Originally Posted by
tytso
So my impression is that you have a framework which will iterate over a number of file systems, reformat the partition to file system $foo, mount the partition as $foo, and then run the suite of benchmarks. Do you not? Or are you doing this manually, by hand? If you do have such a framework, then the file system aging function needs to inserted after the mkfs step. I'm not sure what is formally considered part of the PTS, and what is considered part of test framework. Presumably whatever uploads the results to the open benchmarking web site is also part of the test framework, which I thought was part of PTS ---- so I had assumed the mkfs was part of the PTS subsystem.
Those steps are not part of the framework itself.
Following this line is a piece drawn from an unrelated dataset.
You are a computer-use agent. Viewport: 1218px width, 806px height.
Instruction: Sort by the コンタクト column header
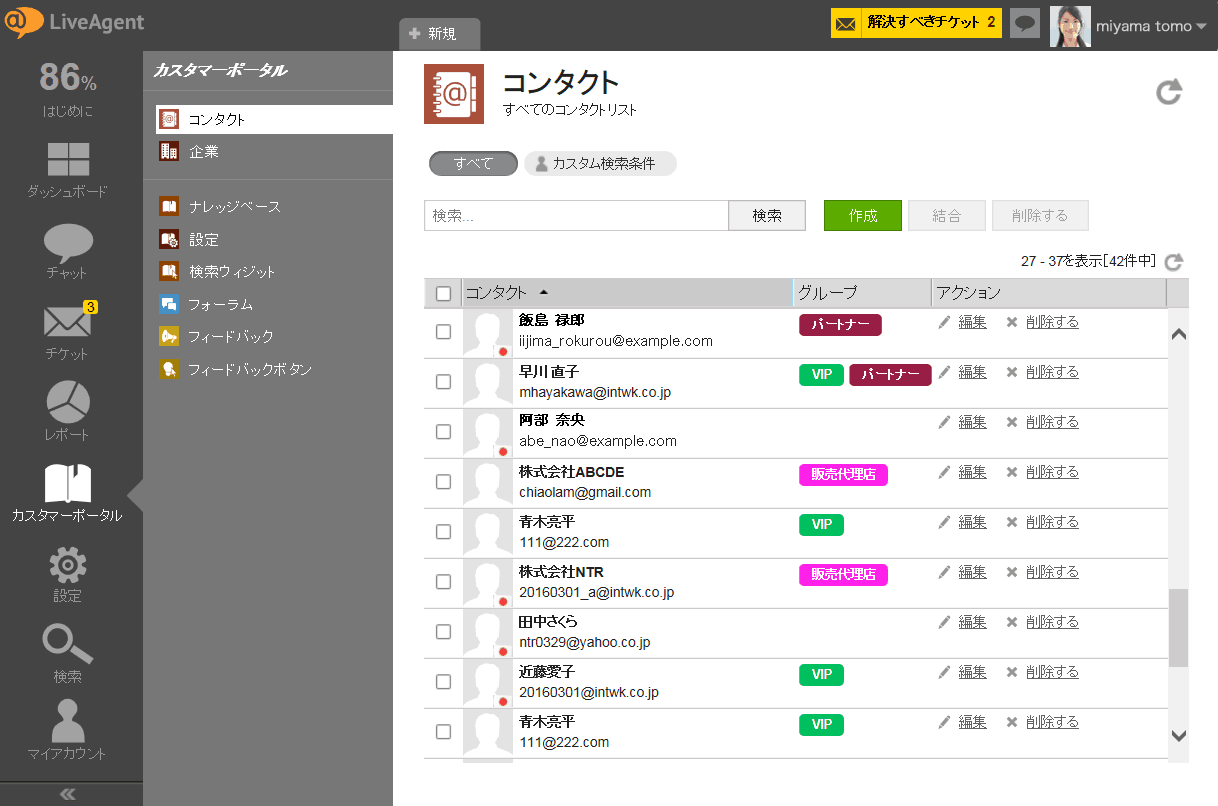(x=497, y=293)
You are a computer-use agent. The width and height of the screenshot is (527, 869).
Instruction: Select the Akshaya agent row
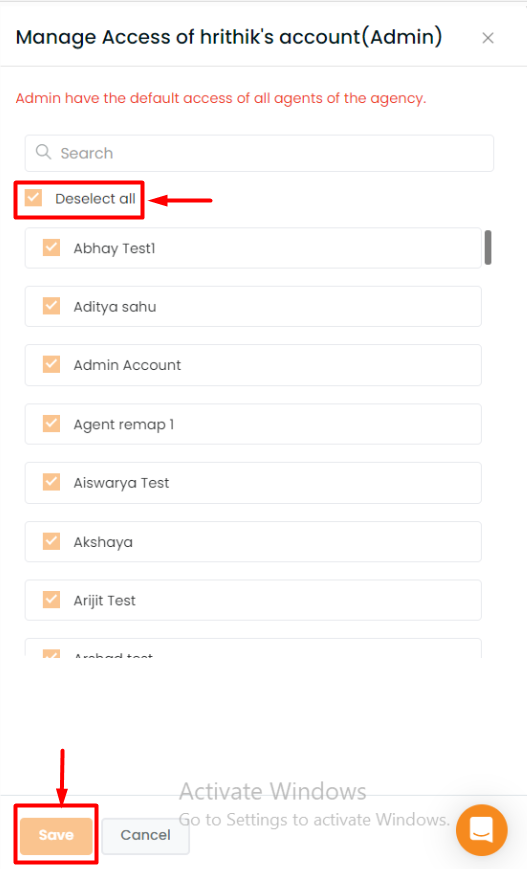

My involvement is primarily Phoronix Test Suite & OpenBenchmarking, not Phoronix.com. I believe that Michael does the system prep manually. We do have the concept of "context" for the test which is about either preparing the system or configuration under test. But that isn't fully fleshed out.
It's impractical for PTS to include detailed system preparation steps within the suite itself. The preparation is intensely focused on what the configuration or the variant part of the test run is. Just for FS, it could be mount options only, new vs old (aged), alternate FS, different kernels and their impact on a fs. Obviously this is meaningless for say compilar comparison. So it comes down to a routine similar to...
1. Prepare System Under Test
2. Prepare Configuration Under Test (this is really optional if the variant part is really the System Under Test)
3. Invoke "phoronix-test-suite benchmark <test>"
4. Upload to OpenBenchmarking for further discussion
5. Go to 1 for as many variants as you want.
6. Upload full comparison to OpenBenchmarking
7. If Michael is running the test, then generate an article.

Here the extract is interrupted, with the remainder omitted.